[[ Data extract open ]]
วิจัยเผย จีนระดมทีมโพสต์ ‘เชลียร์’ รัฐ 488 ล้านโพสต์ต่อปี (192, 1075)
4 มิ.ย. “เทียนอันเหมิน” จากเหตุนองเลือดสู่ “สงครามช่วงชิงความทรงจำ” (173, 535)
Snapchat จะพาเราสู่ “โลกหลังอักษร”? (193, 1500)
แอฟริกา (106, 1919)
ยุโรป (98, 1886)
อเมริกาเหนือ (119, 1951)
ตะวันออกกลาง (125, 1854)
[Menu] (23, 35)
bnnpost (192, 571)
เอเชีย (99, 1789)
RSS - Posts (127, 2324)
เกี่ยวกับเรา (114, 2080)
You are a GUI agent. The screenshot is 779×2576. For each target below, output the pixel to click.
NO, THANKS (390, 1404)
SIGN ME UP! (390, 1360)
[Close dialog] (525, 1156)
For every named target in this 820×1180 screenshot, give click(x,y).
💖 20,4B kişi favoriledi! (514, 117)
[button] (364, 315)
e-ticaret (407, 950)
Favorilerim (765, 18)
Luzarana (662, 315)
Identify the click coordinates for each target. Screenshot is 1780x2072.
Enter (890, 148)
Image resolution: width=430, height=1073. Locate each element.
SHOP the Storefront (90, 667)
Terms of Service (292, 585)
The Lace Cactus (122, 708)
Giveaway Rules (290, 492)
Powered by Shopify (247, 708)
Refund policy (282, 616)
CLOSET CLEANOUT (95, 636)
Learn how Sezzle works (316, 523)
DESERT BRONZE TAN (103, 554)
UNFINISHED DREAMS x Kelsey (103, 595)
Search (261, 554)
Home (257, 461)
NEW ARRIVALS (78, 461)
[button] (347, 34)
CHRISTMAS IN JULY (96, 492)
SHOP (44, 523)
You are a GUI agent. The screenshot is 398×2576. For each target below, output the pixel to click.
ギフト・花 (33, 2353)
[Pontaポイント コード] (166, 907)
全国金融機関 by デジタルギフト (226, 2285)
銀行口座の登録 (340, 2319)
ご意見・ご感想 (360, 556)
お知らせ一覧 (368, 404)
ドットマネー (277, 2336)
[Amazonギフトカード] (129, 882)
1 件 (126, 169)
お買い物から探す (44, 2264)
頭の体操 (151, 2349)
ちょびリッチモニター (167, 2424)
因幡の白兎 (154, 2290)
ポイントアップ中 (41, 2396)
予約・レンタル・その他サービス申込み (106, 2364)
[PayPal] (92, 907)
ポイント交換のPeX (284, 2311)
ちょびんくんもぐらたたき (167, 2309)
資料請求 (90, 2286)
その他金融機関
[[ Data extract closed ]]
Task instructions: Transcribe the data in full, keeping every character.

Task answer:
วิจัยเผย จีนระดมทีมโพสต์ ‘เชลียร์’ รัฐ 488 ล้านโพสต์ต่อปี (192, 1075)
4 มิ.ย. “เทียนอันเหมิน” จากเหตุนองเลือดสู่ “สงครามช่วงชิงความทรงจำ” (173, 535)
Snapchat จะพาเราสู่ “โลกหลังอักษร”? (193, 1500)
แอฟริกา (106, 1919)
ยุโรป (98, 1886)
อเมริกาเหนือ (119, 1951)
ตะวันออกกลาง (125, 1854)
[Menu] (23, 35)
bnnpost (192, 571)
เอเชีย (99, 1789)
RSS - Posts (127, 2324)
เกี่ยวกับเรา (114, 2080)
You are a GUI agent. The screenshot is 779×2576. For each target below, output the pixel to click.
NO, THANKS (390, 1404)
SIGN ME UP! (390, 1360)
[Close dialog] (525, 1156)
For every named target in this 820×1180 screenshot, give click(x,y).
💖 20,4B kişi favoriledi! (514, 117)
[button] (364, 315)
e-ticaret (407, 950)
Favorilerim (765, 18)
Luzarana (662, 315)
Identify the click coordinates for each target. Screenshot is 1780x2072.
Enter (890, 148)
Image resolution: width=430, height=1073. Locate each element.
SHOP the Storefront (90, 667)
Terms of Service (292, 585)
The Lace Cactus (122, 708)
Giveaway Rules (290, 492)
Powered by Shopify (247, 708)
Refund policy (282, 616)
CLOSET CLEANOUT (95, 636)
Learn how Sezzle works (316, 523)
DESERT BRONZE TAN (103, 554)
UNFINISHED DREAMS x Kelsey (103, 595)
Search (261, 554)
Home (257, 461)
NEW ARRIVALS (78, 461)
[button] (347, 34)
CHRISTMAS IN JULY (96, 492)
SHOP (44, 523)
You are a GUI agent. The screenshot is 398×2576. For each target below, output the pixel to click.
ギフト・花 (33, 2353)
[Pontaポイント コード] (166, 907)
全国金融機関 by デジタルギフト (226, 2285)
銀行口座の登録 (340, 2319)
ご意見・ご感想 (360, 556)
お知らせ一覧 (368, 404)
ドットマネー (277, 2336)
[Amazonギフトカード] (129, 882)
1 件 (126, 169)
お買い物から探す (44, 2264)
頭の体操 (151, 2349)
ちょびリッチモニター (167, 2424)
因幡の白兎 (154, 2290)
ポイントアップ中 (41, 2396)
予約・レンタル・その他サービス申込み (106, 2364)
[PayPal] (92, 907)
ポイント交換のPeX (284, 2311)
ちょびんくんもぐらたたき (167, 2309)
資料請求 (90, 2286)
その他金融機関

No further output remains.